You and I recognize why communities that pro­mote teenage abstinence do better than those that promote teenage promiscuity in their music, in their movies, in the schools. But to the Modern Liberal who cannot make that judgment–must not make that judgment–that would be discriminating. They have no explanation. Therefore, the only explana­tion for success has to be that somehow success has cheated. Success, simply by its existence, is proof positive to the Modern Liberal of some kind of chi­canery and likely bigotry. Failure, simply by its existence–no other evidence needed, just the fact that it has failed–is enough proof to them that fail­ure has been victimized.

So the mindless foot soldier, which is what I call the non-elite, will support the elite’s blueprint for utopia, will side with evil over good, wrong over right, and the behaviors that lead to failure over those that lead to success, out of a sense of justice. As I said at the beginning, they’re not evil. It’s just a mindless acceptance without any true Socratic desire to talk about the real consequences.

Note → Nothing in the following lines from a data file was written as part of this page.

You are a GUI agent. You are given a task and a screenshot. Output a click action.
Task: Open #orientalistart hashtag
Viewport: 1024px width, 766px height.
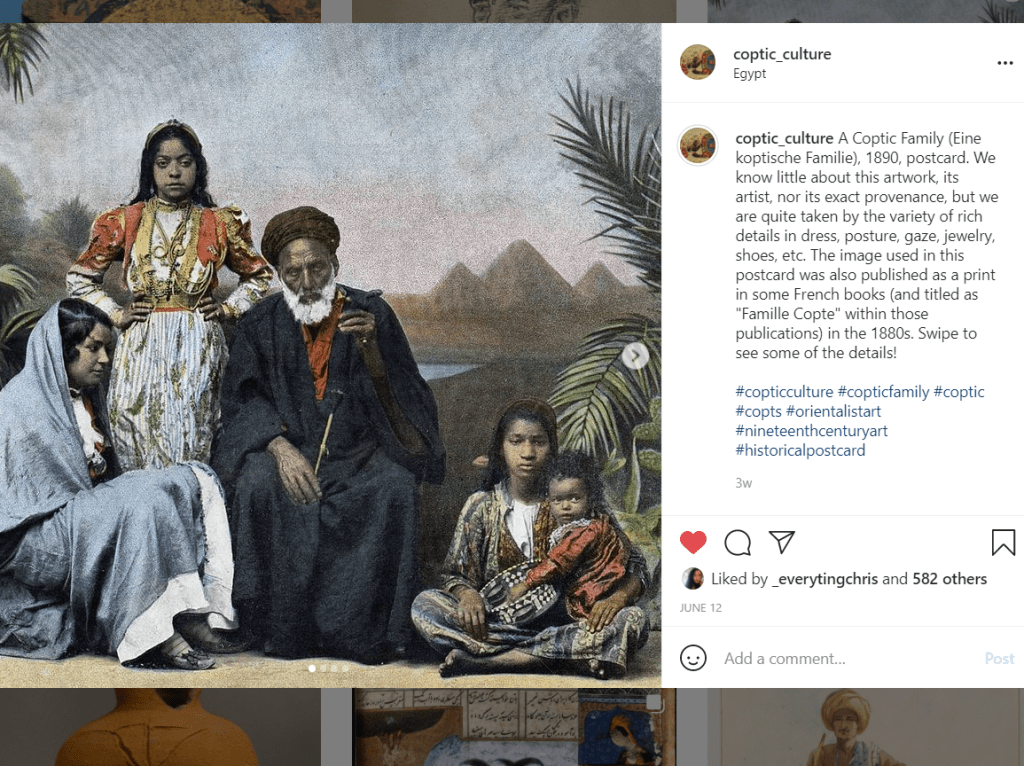(833, 411)
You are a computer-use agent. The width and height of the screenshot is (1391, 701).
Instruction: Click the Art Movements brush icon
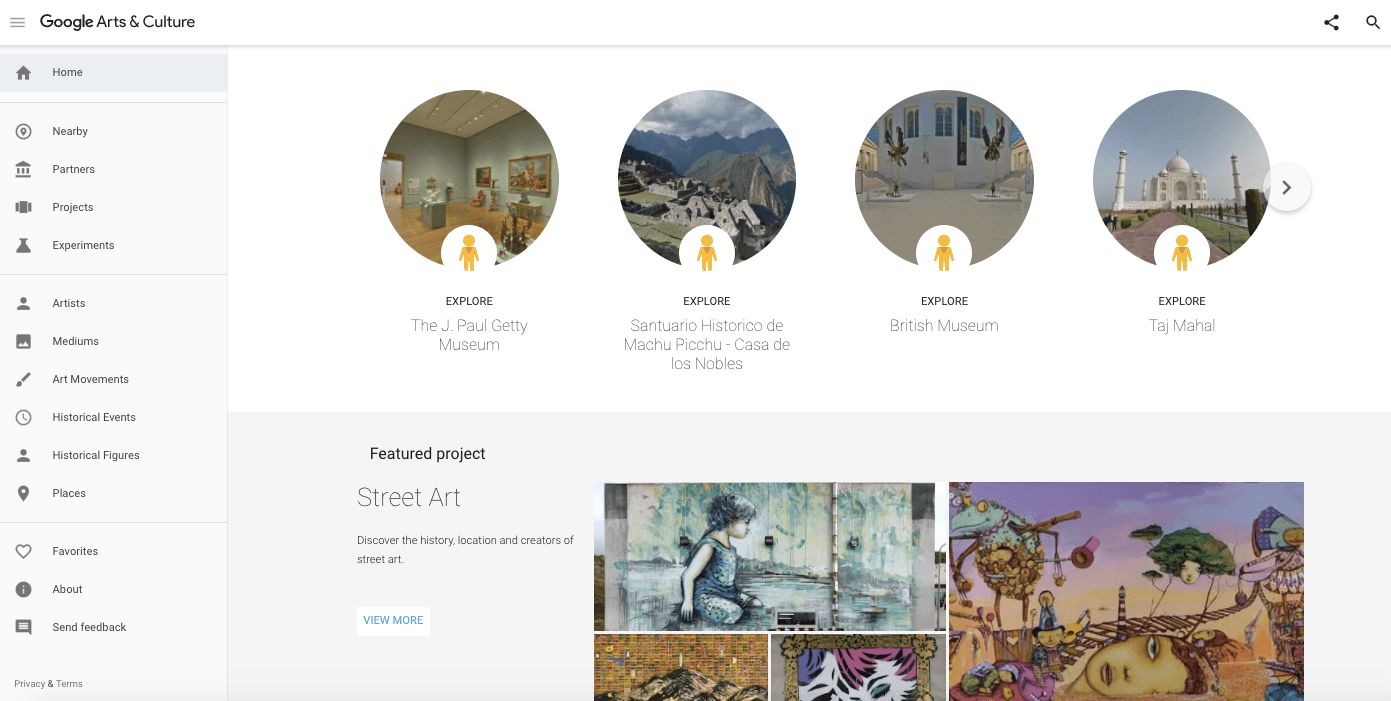[x=24, y=379]
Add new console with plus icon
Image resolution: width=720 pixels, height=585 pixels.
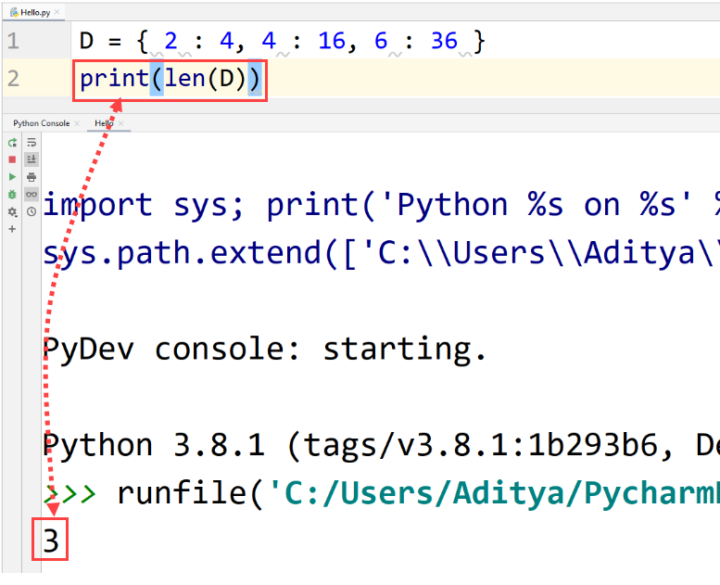[12, 229]
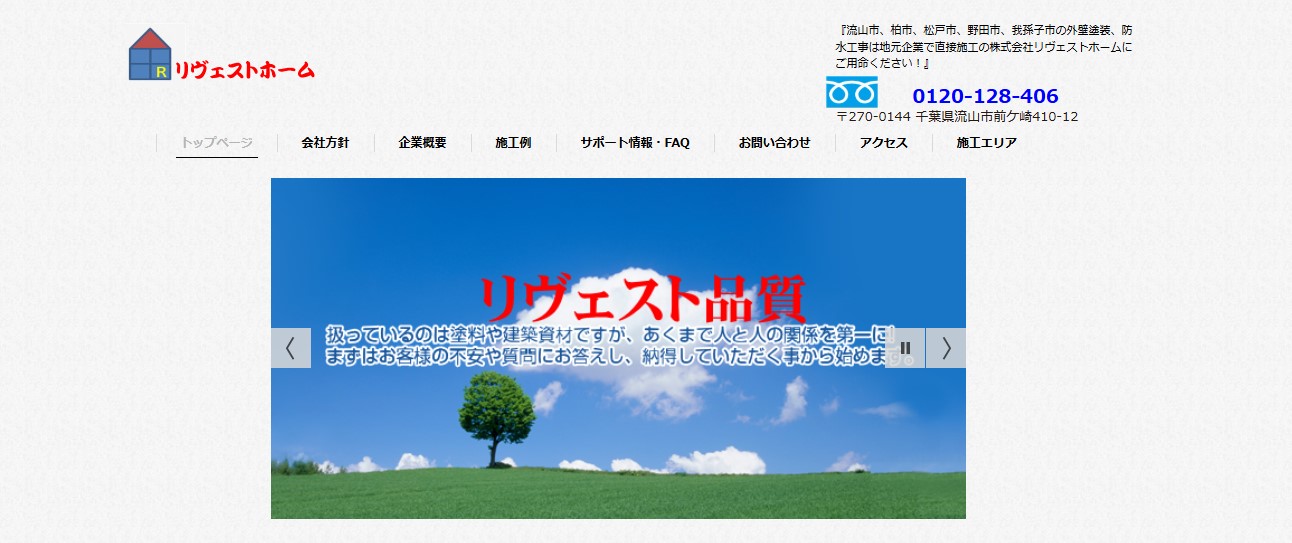This screenshot has height=543, width=1292.
Task: Click the header tagline about 外壁塗装
Action: coord(984,46)
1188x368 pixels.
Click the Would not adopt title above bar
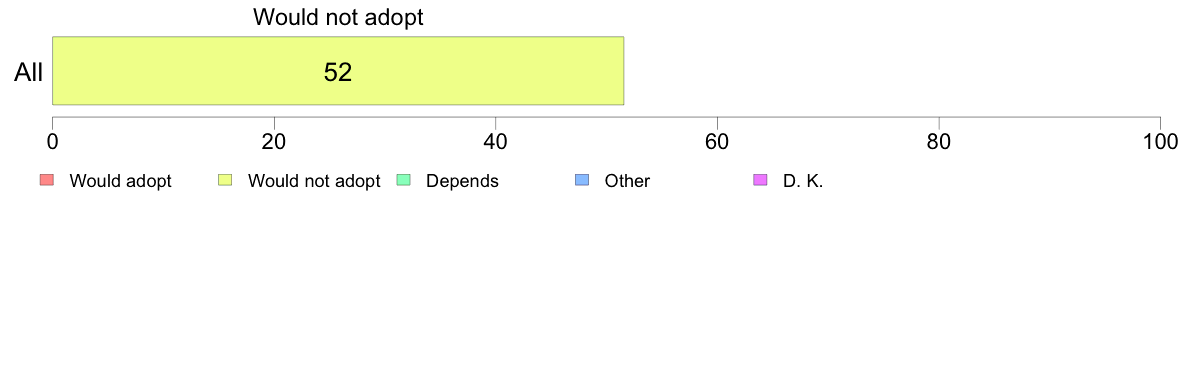coord(338,17)
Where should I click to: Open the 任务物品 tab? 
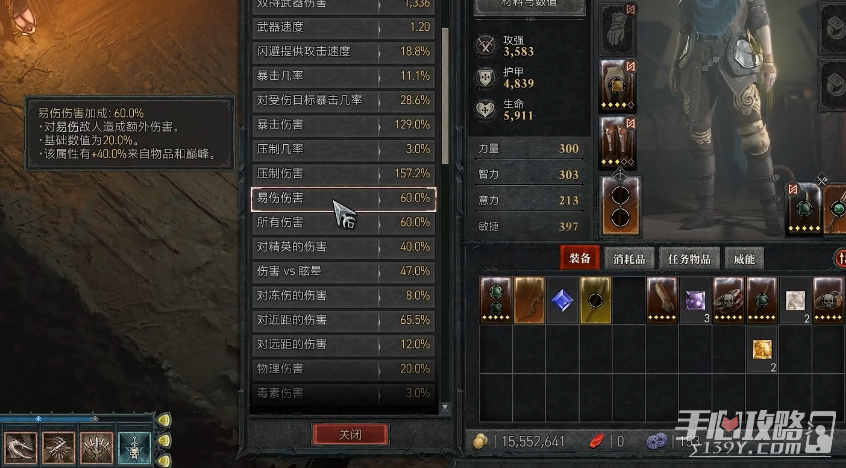coord(689,259)
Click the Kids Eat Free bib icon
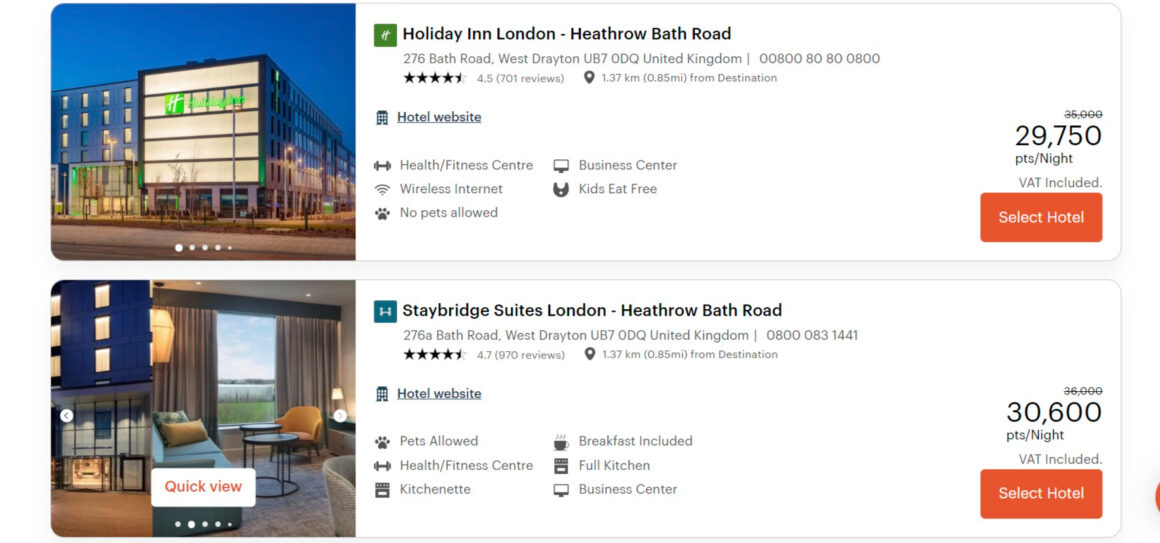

It’s meaningless to them, and it’s why John Lennon said utopia was all the people living for today.

By the way, it’s not a coincidence that those who live for today now have so much debt. What is debt? It’s the failure to repay a promise from yesterday. And they vote themselves nothing but more and more entitlements, which is what? Stuff for me. I’ll worry about who pays for it later.

The same is true of good and evil. Since nothing can deemed good, nothing can be deemed evil. That which society does recognize as good must be the beneficiary of some sort of prejudice. That which society recognizes as evil must be the victim of that prejudice. So, again, the mindless foot soldier will invariably side with whatever policy, mindlessly accept whatever policy seeks to tear down what is good–America, Israel, Wal-Mart–and elevate what is evil until everything meets in the middle and there is nothing left to fight about.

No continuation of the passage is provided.